*課題 1*: 債券とサステナブル投資についての抜粋を、一字も変えずに全文引用してください。

*抜粋*:
+++

1.脱炭素社会への移行のファイナンスにおいて債券が重要な役割を担う

持続可能(サステナブル)な未来を構築することは、資本集約的な取り組みです。今後数年から数十年にわたって、国、地方政府、企業レベルで数百兆円の追加的な持続可能投資が行われると見込まれます。債券市場独特の特徴として、企業は通常、債券の発行を繰り返すという点が挙げられます。すなわち、企業は定期的に市場に戻り、自社の債券を発行する際、その背景となるストーリーを投資家に売り込む必要があります。企業は信用格付けの維持に気を配らなければなりませんが、持続可能性(サステナビリティ)へのコミットメントとそれを裏付ける事実や、改善努力にも同じように注力する必要が高まっています。こうした市場へのエンゲージメント(積極的な対話)のメカニズムから、債券投資家は特別な立場にあり、債券発行体と協力して持続可能な債券投資の未来を形作り、ポジティブな変化に影響を与えるとともに、投資機会を創出することが可能です。

2.「エンゲージメント」の重要性

サステナブル投資の初期段階では、一定の基準を満たしていない企業の排除に主眼が置かれていました。最近では、幅広い価値創造の源泉に重点が移り、投資の評価と各企業とのエンゲージメントが重視されるようになっています。PIMCOでは、企業の経営陣とのエンゲージメントが最も大きな影響を与えることができると考えています。投資家が債券発行体や特定の投資について理解を深めつつ、変化を促すことができるからです。

+++

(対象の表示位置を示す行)
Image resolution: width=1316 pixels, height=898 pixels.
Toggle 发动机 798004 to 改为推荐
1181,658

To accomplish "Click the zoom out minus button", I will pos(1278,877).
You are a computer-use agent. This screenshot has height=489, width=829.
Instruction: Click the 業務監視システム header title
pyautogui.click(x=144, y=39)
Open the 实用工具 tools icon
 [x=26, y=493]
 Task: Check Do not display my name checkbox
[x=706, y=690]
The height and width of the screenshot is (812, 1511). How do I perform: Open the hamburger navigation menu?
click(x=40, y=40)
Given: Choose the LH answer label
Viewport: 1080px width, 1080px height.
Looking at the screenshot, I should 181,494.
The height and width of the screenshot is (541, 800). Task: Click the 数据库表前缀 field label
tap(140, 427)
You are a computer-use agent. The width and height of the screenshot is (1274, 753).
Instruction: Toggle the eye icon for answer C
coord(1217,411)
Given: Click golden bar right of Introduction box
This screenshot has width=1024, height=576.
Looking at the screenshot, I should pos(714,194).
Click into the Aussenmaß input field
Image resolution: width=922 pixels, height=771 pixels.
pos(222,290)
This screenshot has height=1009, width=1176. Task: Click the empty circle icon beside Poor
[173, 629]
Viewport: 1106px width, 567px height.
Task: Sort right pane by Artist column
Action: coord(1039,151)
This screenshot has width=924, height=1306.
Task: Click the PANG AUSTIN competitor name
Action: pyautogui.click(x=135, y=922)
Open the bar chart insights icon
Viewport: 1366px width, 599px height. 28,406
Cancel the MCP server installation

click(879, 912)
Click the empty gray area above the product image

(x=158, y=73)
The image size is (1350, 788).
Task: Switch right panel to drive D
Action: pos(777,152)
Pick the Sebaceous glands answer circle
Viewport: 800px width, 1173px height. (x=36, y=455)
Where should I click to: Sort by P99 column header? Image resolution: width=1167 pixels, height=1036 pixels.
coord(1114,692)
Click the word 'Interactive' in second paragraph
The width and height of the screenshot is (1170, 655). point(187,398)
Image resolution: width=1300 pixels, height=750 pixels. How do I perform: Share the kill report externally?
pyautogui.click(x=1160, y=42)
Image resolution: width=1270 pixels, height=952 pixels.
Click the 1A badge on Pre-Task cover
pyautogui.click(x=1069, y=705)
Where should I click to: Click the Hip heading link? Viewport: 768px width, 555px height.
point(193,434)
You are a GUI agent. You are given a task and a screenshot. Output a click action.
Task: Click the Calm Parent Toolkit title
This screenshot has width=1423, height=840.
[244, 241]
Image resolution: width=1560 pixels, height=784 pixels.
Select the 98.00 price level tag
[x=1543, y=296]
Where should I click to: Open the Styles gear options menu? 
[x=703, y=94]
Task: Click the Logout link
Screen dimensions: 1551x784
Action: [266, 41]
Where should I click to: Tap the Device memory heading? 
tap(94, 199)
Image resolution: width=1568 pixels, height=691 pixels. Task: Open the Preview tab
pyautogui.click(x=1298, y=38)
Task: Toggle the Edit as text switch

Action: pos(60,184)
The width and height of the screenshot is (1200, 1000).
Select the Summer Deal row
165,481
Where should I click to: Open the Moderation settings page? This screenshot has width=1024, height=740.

+++

*課題 2*: エントリーの最初の行から「[x=706, y=690]」を含む行までを、両端の行と依頼文も含めてすべて書き出してください。その際、解答に含まれる座標の数値だけを2.25倍し、小数点以下を四捨五入して整数にしてください（0.5は切り上げ）。範囲外の行は含めないでください。

*解答 1*:
1.脱炭素社会への移行のファイナンスにおいて債券が重要な役割を担う

持続可能(サステナブル)な未来を構築することは、資本集約的な取り組みです。今後数年から数十年にわたって、国、地方政府、企業レベルで数百兆円の追加的な持続可能投資が行われると見込まれます。債券市場独特の特徴として、企業は通常、債券の発行を繰り返すという点が挙げられます。すなわち、企業は定期的に市場に戻り、自社の債券を発行する際、その背景となるストーリーを投資家に売り込む必要があります。企業は信用格付けの維持に気を配らなければなりませんが、持続可能性(サステナビリティ)へのコミットメントとそれを裏付ける事実や、改善努力にも同じように注力する必要が高まっています。こうした市場へのエンゲージメント(積極的な対話)のメカニズムから、債券投資家は特別な立場にあり、債券発行体と協力して持続可能な債券投資の未来を形作り、ポジティブな変化に影響を与えるとともに、投資機会を創出することが可能です。

2.「エンゲージメント」の重要性

サステナブル投資の初期段階では、一定の基準を満たしていない企業の排除に主眼が置かれていました。最近では、幅広い価値創造の源泉に重点が移り、投資の評価と各企業とのエンゲージメントが重視されるようになっています。PIMCOでは、企業の経営陣とのエンゲージメントが最も大きな影響を与えることができると考えています。投資家が債券発行体や特定の投資について理解を深めつつ、変化を促すことができるからです。

*解答 2*:
Image resolution: width=1316 pixels, height=898 pixels.
Toggle 发动机 798004 to 改为推荐
2657,1481

To accomplish "Click the zoom out minus button", I will pos(2876,1973).
You are a computer-use agent. This screenshot has height=489, width=829.
Instruction: Click the 業務監視システム header title
pyautogui.click(x=324, y=88)
Open the 实用工具 tools icon
 [x=59, y=1109]
 Task: Check Do not display my name checkbox
[x=1589, y=1553]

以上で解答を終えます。